In order to enable software written using CHICKEN to be effectively distributed, it is important that CHICKEN (or at least the CHICKEN libraries) be included in as many of the various packaging systems as possible, so that it can always be relied on as an available dependency.
Linux
Debian Linux
CHICKEN 3.2.7 is officially included in the Debian Lenny distribution. Newer CHICKEN versions are available via unofficial packages, please see Debian packages.
Ubuntu Linux
The Debian packages should work on Ubuntu, too. Can anyone confirm?
Gentoo Linux
Gentoo users can install chicken the normal way:
emerge -auv chicken
This will download, compile and install the latest version of CHICKEN (if it is not already installed).
CHICKEN's Portage ebuild is maintained by Marijn Schouten.
Embedded Linux
OpenMoko
This package consists of the runtime library plus interpreter. The version of Chicken is 2.733.
ipkg install http://zedstar.org/ipk/chicken-scheme-interpreter_2.733_armv4t.ipk
Package maintained by john moore.
Mac OS X
MacPorts
If you're using MacPorts, installation is very simple. Open the Terminal application and type the following:
sudo port install chicken
This will download, compile and install the latest CHICKEN version.
The MacPorts package is maintained by Arto Bendiken.
Installing the readline egg
You can install the readline egg to get history and tab-completion in csi.

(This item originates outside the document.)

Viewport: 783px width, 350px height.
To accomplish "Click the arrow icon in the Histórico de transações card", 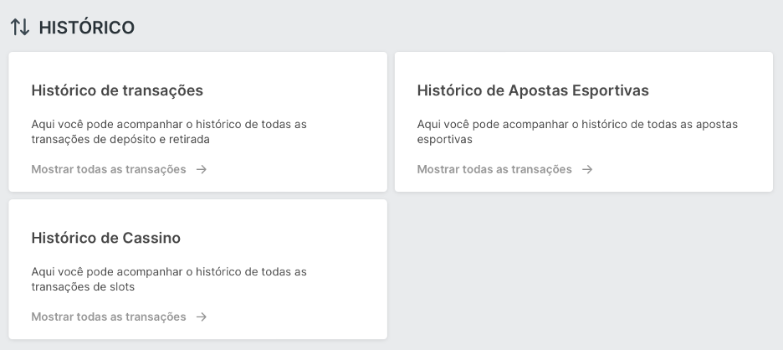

See Using the interpreter.
However, you may get errors when compiling the egg. This is because Apple doesn't ship GNU readline with OS X. However, there is an easy fix:
port install readline
Fixing libchicken.dylib
When using certain extensions (posix is one example), you may come across the following error:
"dlopen(libchicken.dylib, 9): image not found"
The easiest way to fix this is to add an alias to libchicken.dylib to /usr/local/lib, like so:
sudo ln -s /opt/local/lib/libchicken.dylib /usr/local/lib/
Another solution is to set the DYLD_LIBRARY_PATH environment variable to the location of libchicken.dylib. However, this will mess up some other programs, as they will look for their libraries in /opt/local/lib as well. One solution is to set up aliases for csi and csc in your bash profile. Add the following two lines to ~/.profile:
alias csi='DYLD_LIBRARY_PATH=/opt/local/lib csi' alias csc='DYLD_LIBRARY_PATH=/opt/local/lib csc'
This will set DYLD_LIBRARY_PATH for csi and csc, but not for other commands.
Fink
Fink users can type the following command in a Terminal:
fink install chicken
This will download, compile and install the latest CHICKEN version.
BSD
NetBSD
For NetBSD, you can use the lang/chicken package from pkgsrc to install the latest stable release.
OpenBSD
For OpenBSD, you can use the lang/chicken package by running the following command as root:
$ pkg_add chicken
DragonFly BSD
For DragonFly BSD, you can use the lang/chicken package from pkgsrc to install the latest stable release.
Windows
No binaries available at this time (but soon!)
Other platforms/cross-platform support
pkgsrc
For many systems, you can use pkgsrc. This is a cross-platform packaging system, which works most modern Unix-like operating systems and even on Windows (using Interix/Services for Unix or Cygwin). See this table for the full list of supported platforms.